AMDGPU RAS Support¶
The AMDGPU RAS interfaces are exposed via sysfs (for informational queries) and debugfs (for error injection).
RAS debugfs/sysfs Control and Error Injection Interfaces¶
The control interface accepts struct ras_debug_if which has two members.
First member: ras_debug_if::head or ras_debug_if::inject.
head is used to indicate which IP block will be under control.
head has four members, they are block, type, sub_block_index, name. block: which IP will be under control. type: what kind of error will be enabled/disabled/injected. sub_block_index: some IPs have subcomponets. say, GFX, sDMA. name: the name of IP.
inject has two more members than head, they are address, value. As their names indicate, inject operation will write the value to the address.
The second member: struct ras_debug_if::op. It has three kinds of operations.
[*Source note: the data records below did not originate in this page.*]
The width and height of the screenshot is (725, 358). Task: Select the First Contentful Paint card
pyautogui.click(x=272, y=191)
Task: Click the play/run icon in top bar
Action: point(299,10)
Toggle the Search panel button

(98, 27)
0: disable RAS on the block. Take ::head as its data.
1: enable RAS on the block. Take ::head as its data.
2: inject errors on the block. Take ::inject as its data.
How to use the interface?
In a program
Copy the struct ras_debug_if in your code and initialize it. Write the struct to the control interface.
echo "disable <block>" > /sys/kernel/debug/dri/<N>/ras/ras_ctrl echo "enable <block> <error>" > /sys/kernel/debug/dri/<N>/ras/ras_ctrl echo "inject <block> <error> <sub-block> <address> <value> > /sys/kernel/debug/dri/<N>/ras/ras_ctrl
Where N, is the card which you want to affect.
“disable” requires only the block. “enable” requires the block and error type. “inject” requires the block, error type, address, and value.
- The block is one of: umc, sdma, gfx, etc.
see ras_block_string for details
- The error type is one of: ue, ce, where,
ue is multi-uncorrectable ce is single-correctable
The sub-block is a the sub-block index, pass 0 if there is no sub-block. The address and value are hexadecimal numbers, leading 0x is optional.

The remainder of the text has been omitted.